### TEXT EXTRACT

# tired n confused



## param (Jul 18, 2010)

my husband is having an affair wth his ex.we have a son , iam no gr8 wife but i love him a lot and he too(thats what i think) when i found out abt it he confessed and told me will not repeat it n stuff(she is another country) they talk on the phone...
i decided to stay on and still do coz i have a son.
he cant see her coz i will come to know of it, now he is in another city and i heard him talking to her(he confessed that he was voice chattin wth her)then one hour he cried and told me he is trying to end it and all that. now iam totally confused.
he tells me the truth
sometimes he lies,he wont come for any kind of counseling
i knw one thing for sure, every time we have ths major fight his health starts deteriorating and i know he is not faking it i love him and i dont want him to suffer
can i ever get him back?
we fight a lot on financial issues, he spends a lot, i dont
sometimes i dont take good care of him


----------



## Rob774 (Sep 27, 2010)

If he chooses to reap what he sows, what more can you do??? You can't force him to do what he doesn't want to do, and it isn't your place to beg him. He is the one who did wrong, he should come crawling back... if he is interested in saving his marriage.


----------



## Trooper (Oct 21, 2010)

Let me get this, he cheats on you, resulting in fights, resulting in health problems for him - and you feel bad? You deserve better than this and are certainly not responsible for his health problems! I would insist on counseling or seriously consider divorce. Once there is cheating all trust is destroyed and the foundation of the marriage starts to fall like dominoes. You can't just ignore it and go on, so he needs to discuss it with you and earn back your trust.


----------

### PROBLEM TO SOLVE
Replace "son" with "daughter" in the thread's passage starting with "# tired n confused" and going on through "get him back?", then write out the changed passage. What comes next is separate material with no connection to the thread.

### SUPPLIED INFORMATION

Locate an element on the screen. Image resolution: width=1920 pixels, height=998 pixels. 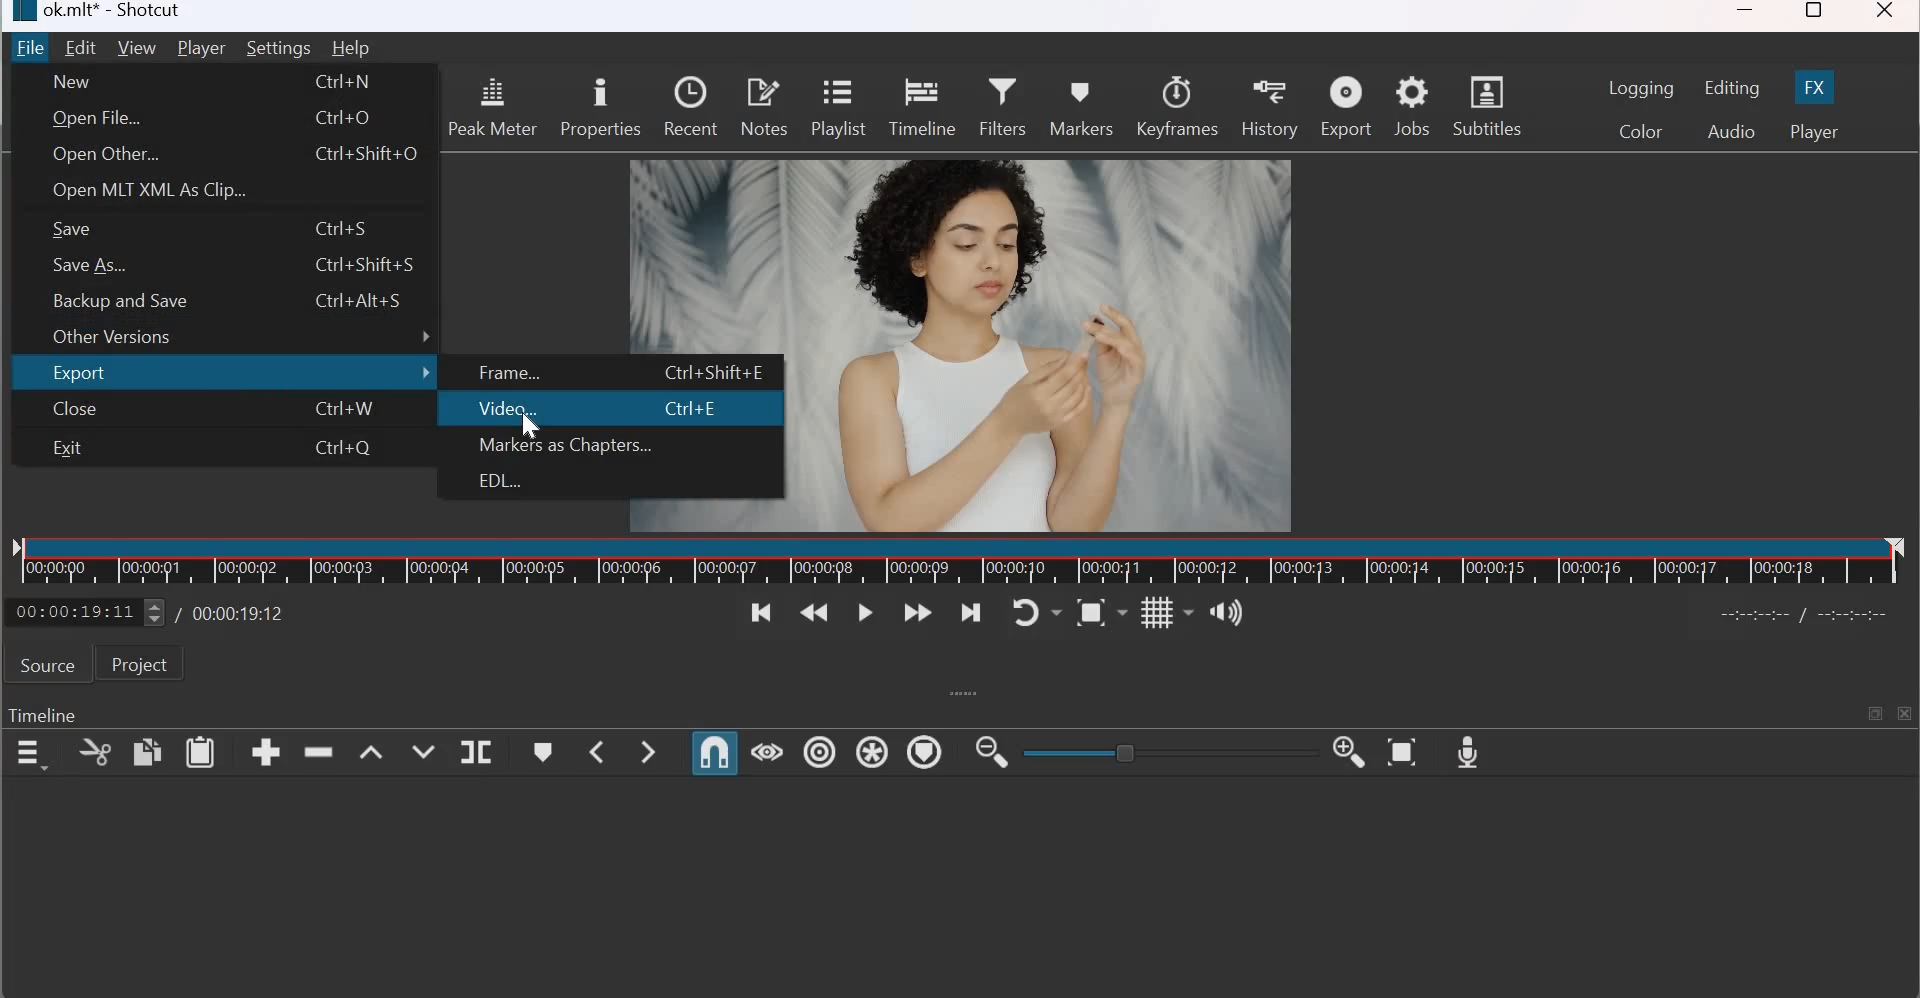
Recent is located at coordinates (690, 104).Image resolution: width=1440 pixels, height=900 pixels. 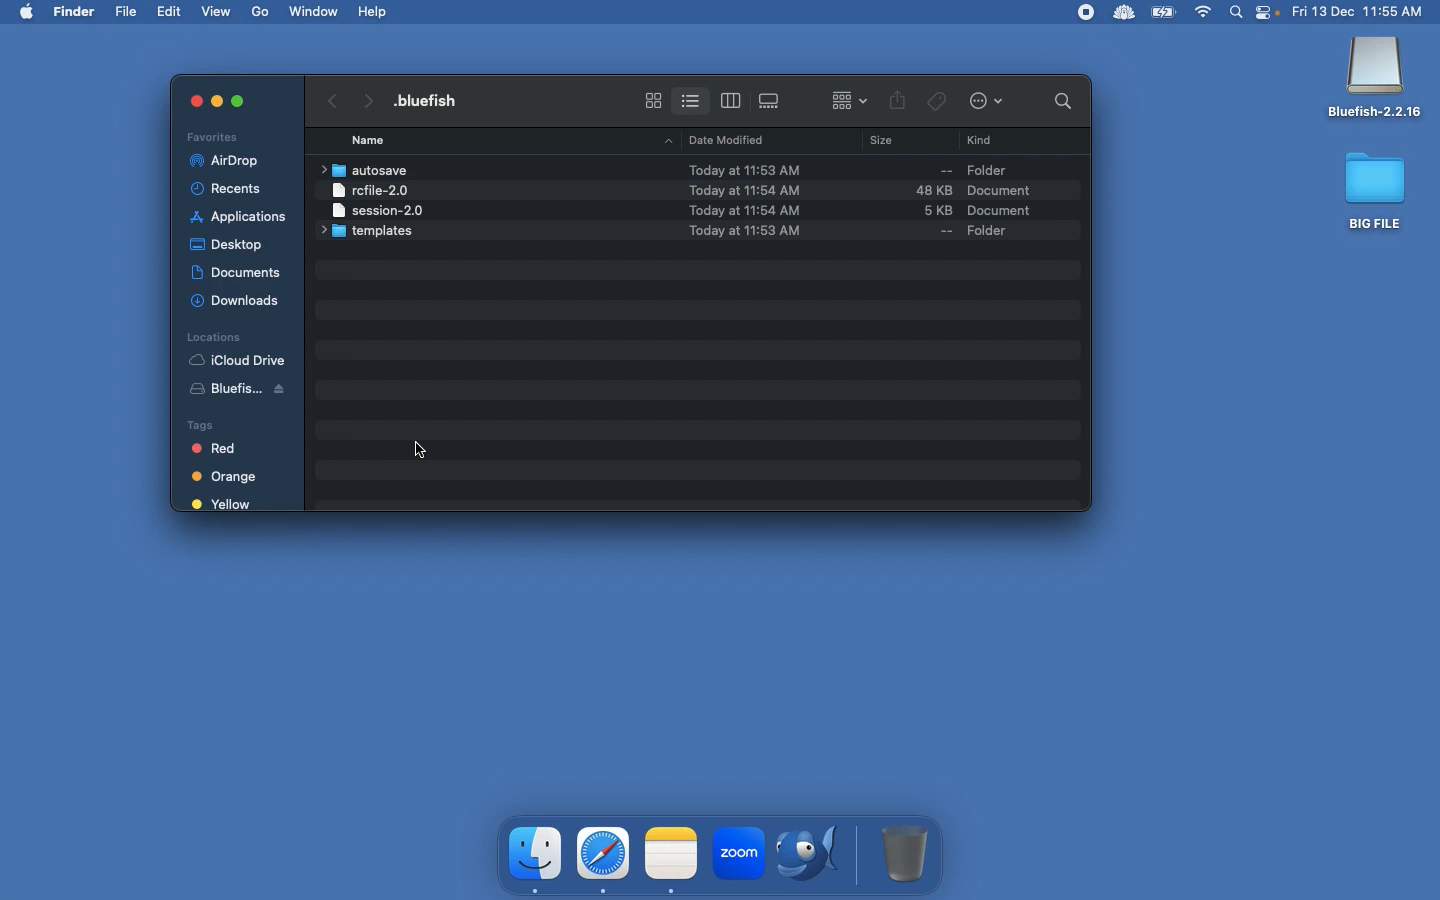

### SOLUTION TO THE PROBLEM
# tired n confused



## param (Jul 18, 2010)

my husband is having an affair wth his ex.we have a daughter , iam no gr8 wife but i love him a lot and he too(thats what i think) when i found out abt it he confessed and told me will not repeat it n stuff(she is another country) they talk on the phone...
i decided to stay on and still do coz i have a daughter.
he cant see her coz i will come to know of it, now he is in another city and i heard him talking to her(he confessed that he was voice chattin wth her)then one hour he cried and told me he is trying to end it and all that. now iam totally confused.
he tells me the truth
sometimes he lies,he wont come for any kind of counseling
i knw one thing for sure, every time we have ths major fight his health starts deteriorating and i know he is not faking it i love him and i dont want him to suffer
can i ever get him back?